━━━━━ Data excerpts ━━━━━
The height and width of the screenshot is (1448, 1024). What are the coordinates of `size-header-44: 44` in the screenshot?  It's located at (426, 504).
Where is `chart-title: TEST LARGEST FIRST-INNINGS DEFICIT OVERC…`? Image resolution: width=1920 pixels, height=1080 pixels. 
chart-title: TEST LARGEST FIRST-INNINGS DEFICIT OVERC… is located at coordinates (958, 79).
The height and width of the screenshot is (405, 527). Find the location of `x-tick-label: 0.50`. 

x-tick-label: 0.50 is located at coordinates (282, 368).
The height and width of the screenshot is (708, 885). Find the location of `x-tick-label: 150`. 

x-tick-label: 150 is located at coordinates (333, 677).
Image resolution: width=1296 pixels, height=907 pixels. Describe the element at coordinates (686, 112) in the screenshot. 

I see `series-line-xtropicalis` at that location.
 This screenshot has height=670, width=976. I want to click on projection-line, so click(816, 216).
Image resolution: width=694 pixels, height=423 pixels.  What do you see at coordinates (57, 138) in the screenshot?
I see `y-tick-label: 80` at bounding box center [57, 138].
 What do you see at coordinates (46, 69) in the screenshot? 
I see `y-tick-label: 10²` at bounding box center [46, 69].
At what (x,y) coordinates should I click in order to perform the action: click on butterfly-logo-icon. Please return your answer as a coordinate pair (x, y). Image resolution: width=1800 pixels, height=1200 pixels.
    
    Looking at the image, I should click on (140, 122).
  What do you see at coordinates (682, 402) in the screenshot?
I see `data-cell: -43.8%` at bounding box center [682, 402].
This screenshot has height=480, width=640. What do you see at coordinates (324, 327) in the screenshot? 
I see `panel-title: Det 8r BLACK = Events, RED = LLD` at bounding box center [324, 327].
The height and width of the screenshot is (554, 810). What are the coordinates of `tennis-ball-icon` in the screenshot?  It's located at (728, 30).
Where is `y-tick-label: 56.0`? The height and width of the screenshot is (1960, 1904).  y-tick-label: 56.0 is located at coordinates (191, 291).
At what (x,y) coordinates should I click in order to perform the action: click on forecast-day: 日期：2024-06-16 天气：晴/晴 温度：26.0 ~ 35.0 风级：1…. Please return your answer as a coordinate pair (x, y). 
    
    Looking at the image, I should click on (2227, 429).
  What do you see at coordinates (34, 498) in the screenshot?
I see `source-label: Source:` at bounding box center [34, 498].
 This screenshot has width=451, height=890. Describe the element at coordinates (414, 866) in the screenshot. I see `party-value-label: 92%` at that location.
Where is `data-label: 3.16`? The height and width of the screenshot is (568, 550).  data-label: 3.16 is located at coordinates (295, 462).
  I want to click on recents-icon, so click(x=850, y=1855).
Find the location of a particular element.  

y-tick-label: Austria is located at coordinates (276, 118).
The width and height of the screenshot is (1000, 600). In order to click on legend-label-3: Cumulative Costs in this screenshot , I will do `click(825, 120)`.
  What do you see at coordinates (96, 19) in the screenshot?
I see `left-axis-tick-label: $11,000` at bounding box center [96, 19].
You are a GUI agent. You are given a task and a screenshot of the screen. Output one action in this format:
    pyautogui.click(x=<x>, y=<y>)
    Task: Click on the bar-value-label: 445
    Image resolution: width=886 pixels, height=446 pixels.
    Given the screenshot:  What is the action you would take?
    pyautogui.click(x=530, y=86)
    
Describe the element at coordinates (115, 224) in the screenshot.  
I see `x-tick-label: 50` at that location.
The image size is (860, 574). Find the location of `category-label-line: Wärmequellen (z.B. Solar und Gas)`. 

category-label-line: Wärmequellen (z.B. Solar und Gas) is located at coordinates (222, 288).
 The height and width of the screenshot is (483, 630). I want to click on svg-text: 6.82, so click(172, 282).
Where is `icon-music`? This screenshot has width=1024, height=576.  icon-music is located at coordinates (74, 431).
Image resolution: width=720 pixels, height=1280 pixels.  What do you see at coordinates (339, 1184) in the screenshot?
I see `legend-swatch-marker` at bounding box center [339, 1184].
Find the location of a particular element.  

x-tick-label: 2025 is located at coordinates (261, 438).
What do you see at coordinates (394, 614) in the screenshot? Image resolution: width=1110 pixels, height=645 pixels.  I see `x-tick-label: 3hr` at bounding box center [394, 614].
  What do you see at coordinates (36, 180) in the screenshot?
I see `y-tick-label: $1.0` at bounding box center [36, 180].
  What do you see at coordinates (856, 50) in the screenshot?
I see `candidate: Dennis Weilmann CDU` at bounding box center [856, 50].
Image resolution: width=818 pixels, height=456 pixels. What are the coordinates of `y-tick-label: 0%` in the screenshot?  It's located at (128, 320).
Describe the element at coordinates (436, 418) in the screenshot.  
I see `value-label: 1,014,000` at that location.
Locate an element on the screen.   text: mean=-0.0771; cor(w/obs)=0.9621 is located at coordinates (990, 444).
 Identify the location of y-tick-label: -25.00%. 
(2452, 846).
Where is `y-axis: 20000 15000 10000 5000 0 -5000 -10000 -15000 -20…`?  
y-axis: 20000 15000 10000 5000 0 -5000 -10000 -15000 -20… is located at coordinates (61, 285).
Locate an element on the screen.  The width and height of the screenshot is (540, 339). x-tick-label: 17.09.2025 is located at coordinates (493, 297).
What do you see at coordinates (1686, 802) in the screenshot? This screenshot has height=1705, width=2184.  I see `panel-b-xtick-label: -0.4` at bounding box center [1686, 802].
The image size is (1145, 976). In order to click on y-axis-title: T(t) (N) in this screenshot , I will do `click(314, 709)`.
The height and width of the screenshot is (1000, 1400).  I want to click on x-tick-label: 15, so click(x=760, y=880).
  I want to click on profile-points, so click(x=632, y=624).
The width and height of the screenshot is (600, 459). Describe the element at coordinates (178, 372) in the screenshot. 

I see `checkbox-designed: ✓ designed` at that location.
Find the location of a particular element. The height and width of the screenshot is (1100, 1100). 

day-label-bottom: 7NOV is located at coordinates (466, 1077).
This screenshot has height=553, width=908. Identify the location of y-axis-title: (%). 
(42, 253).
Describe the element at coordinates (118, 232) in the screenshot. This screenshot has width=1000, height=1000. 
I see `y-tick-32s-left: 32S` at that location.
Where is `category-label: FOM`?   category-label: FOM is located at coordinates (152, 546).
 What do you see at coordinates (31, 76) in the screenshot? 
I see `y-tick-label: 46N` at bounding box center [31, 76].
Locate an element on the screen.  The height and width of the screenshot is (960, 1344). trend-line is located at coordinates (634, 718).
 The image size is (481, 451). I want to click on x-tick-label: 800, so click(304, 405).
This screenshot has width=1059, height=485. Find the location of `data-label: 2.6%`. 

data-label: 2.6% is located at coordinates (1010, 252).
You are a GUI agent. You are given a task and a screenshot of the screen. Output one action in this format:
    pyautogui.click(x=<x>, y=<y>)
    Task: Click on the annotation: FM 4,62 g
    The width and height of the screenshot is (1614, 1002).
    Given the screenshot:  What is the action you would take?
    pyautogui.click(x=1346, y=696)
━━━━━
#### [Task prompt]
Retype the items starting at the line that contains "What do you see at coordinates (31, 76)" and ending with the last line of the items, including both of those lines.

#### [Problem solution]
 What do you see at coordinates (31, 76) in the screenshot? 
I see `y-tick-label: 46N` at bounding box center [31, 76].
Locate an element on the screen.  The height and width of the screenshot is (960, 1344). trend-line is located at coordinates (634, 718).
 The image size is (481, 451). I want to click on x-tick-label: 800, so click(304, 405).
This screenshot has width=1059, height=485. Find the location of `data-label: 2.6%`. 

data-label: 2.6% is located at coordinates (1010, 252).
You are a GUI agent. You are given a task and a screenshot of the screen. Output one action in this format:
    pyautogui.click(x=<x>, y=<y>)
    Task: Click on the annotation: FM 4,62 g
    The width and height of the screenshot is (1614, 1002).
    Given the screenshot:  What is the action you would take?
    pyautogui.click(x=1346, y=696)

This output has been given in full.